Each entry must be restated exactly as it appears.

* Information shown:
※

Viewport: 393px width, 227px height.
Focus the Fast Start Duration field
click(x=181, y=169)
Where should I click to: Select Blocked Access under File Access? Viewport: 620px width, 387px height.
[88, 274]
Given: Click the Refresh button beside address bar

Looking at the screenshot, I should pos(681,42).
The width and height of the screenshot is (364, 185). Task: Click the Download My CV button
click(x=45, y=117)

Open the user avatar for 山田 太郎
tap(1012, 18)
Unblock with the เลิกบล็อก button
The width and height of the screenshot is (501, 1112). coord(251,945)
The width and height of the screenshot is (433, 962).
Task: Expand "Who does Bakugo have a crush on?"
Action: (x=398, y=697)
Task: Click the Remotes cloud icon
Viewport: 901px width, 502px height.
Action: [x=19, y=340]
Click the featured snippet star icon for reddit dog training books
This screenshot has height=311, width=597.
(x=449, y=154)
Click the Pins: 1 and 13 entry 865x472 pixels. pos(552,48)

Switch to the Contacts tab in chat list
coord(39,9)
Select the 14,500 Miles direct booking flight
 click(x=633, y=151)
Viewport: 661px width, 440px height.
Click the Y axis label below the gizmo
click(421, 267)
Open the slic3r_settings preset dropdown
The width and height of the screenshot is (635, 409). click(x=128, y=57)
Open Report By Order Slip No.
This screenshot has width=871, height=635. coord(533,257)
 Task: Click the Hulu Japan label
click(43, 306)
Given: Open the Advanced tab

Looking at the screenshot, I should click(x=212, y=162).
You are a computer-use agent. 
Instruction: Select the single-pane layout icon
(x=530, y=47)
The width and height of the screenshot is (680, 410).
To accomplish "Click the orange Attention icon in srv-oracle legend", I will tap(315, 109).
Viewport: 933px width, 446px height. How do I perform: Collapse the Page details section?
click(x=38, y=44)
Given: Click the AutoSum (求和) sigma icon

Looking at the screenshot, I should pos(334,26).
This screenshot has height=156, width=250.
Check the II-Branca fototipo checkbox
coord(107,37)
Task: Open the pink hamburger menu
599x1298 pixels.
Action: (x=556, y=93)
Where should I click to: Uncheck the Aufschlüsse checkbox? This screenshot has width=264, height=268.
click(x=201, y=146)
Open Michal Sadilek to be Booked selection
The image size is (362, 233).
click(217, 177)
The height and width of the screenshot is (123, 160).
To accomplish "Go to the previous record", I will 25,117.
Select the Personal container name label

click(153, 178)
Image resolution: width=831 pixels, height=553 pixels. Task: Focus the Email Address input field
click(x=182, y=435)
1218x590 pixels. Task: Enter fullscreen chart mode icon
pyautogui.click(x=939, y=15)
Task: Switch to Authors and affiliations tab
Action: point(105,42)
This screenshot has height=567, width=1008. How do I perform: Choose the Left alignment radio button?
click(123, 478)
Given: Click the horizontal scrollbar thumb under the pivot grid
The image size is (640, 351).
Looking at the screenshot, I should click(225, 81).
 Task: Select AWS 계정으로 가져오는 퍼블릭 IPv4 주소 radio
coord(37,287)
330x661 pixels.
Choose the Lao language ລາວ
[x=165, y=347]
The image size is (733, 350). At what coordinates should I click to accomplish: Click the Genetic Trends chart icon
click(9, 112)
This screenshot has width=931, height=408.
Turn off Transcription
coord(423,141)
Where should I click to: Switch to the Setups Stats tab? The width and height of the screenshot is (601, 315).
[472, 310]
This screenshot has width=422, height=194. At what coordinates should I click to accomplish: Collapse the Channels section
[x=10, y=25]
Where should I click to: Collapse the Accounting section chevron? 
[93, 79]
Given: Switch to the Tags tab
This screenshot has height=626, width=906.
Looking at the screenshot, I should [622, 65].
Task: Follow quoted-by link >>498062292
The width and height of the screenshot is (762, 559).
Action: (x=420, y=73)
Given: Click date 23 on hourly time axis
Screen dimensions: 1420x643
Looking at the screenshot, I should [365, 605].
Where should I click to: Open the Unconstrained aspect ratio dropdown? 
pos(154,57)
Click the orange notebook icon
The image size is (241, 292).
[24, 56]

※

* Answer space:
Viewport: 393px width, 227px height.
Focus the Fast Start Duration field
click(x=181, y=169)
Where should I click to: Select Blocked Access under File Access? Viewport: 620px width, 387px height.
[88, 274]
Given: Click the Refresh button beside address bar

Looking at the screenshot, I should pos(681,42).
The width and height of the screenshot is (364, 185). Task: Click the Download My CV button
click(x=45, y=117)

Open the user avatar for 山田 太郎
tap(1012, 18)
Unblock with the เลิกบล็อก button
The width and height of the screenshot is (501, 1112). coord(251,945)
The width and height of the screenshot is (433, 962).
Task: Expand "Who does Bakugo have a crush on?"
Action: (x=398, y=697)
Task: Click the Remotes cloud icon
Viewport: 901px width, 502px height.
Action: [x=19, y=340]
Click the featured snippet star icon for reddit dog training books
This screenshot has height=311, width=597.
(x=449, y=154)
Click the Pins: 1 and 13 entry 865x472 pixels. pos(552,48)

Switch to the Contacts tab in chat list
coord(39,9)
Select the 14,500 Miles direct booking flight
 click(x=633, y=151)
Viewport: 661px width, 440px height.
Click the Y axis label below the gizmo
click(421, 267)
Open the slic3r_settings preset dropdown
The width and height of the screenshot is (635, 409). click(x=128, y=57)
Open Report By Order Slip No.
This screenshot has width=871, height=635. coord(533,257)
 Task: Click the Hulu Japan label
click(43, 306)
Given: Open the Advanced tab

Looking at the screenshot, I should click(x=212, y=162).
You are a computer-use agent. 
Instruction: Select the single-pane layout icon
(x=530, y=47)
The width and height of the screenshot is (680, 410).
To accomplish "Click the orange Attention icon in srv-oracle legend", I will tap(315, 109).
Viewport: 933px width, 446px height. How do I perform: Collapse the Page details section?
click(x=38, y=44)
Given: Click the AutoSum (求和) sigma icon

Looking at the screenshot, I should pos(334,26).
This screenshot has height=156, width=250.
Check the II-Branca fototipo checkbox
coord(107,37)
Task: Open the pink hamburger menu
599x1298 pixels.
Action: (x=556, y=93)
Where should I click to: Uncheck the Aufschlüsse checkbox? This screenshot has width=264, height=268.
click(x=201, y=146)
Open Michal Sadilek to be Booked selection
The image size is (362, 233).
click(217, 177)
The height and width of the screenshot is (123, 160).
To accomplish "Go to the previous record", I will 25,117.
Select the Personal container name label

click(153, 178)
Image resolution: width=831 pixels, height=553 pixels. Task: Focus the Email Address input field
click(x=182, y=435)
1218x590 pixels. Task: Enter fullscreen chart mode icon
pyautogui.click(x=939, y=15)
Task: Switch to Authors and affiliations tab
Action: point(105,42)
This screenshot has height=567, width=1008. How do I perform: Choose the Left alignment radio button?
click(123, 478)
Given: Click the horizontal scrollbar thumb under the pivot grid
The image size is (640, 351).
Looking at the screenshot, I should click(225, 81).
 Task: Select AWS 계정으로 가져오는 퍼블릭 IPv4 주소 radio
coord(37,287)
330x661 pixels.
Choose the Lao language ລາວ
[x=165, y=347]
The image size is (733, 350). At what coordinates should I click to accomplish: Click the Genetic Trends chart icon
click(9, 112)
This screenshot has width=931, height=408.
Turn off Transcription
coord(423,141)
Where should I click to: Switch to the Setups Stats tab? The width and height of the screenshot is (601, 315).
[472, 310]
This screenshot has width=422, height=194. At what coordinates should I click to accomplish: Collapse the Channels section
[x=10, y=25]
Where should I click to: Collapse the Accounting section chevron? 
[93, 79]
Given: Switch to the Tags tab
This screenshot has height=626, width=906.
Looking at the screenshot, I should [622, 65].
Task: Follow quoted-by link >>498062292
The width and height of the screenshot is (762, 559).
Action: (x=420, y=73)
Given: Click date 23 on hourly time axis
Screen dimensions: 1420x643
Looking at the screenshot, I should [365, 605].
Where should I click to: Open the Unconstrained aspect ratio dropdown? 
pos(154,57)
Click the orange notebook icon
The image size is (241, 292).
[24, 56]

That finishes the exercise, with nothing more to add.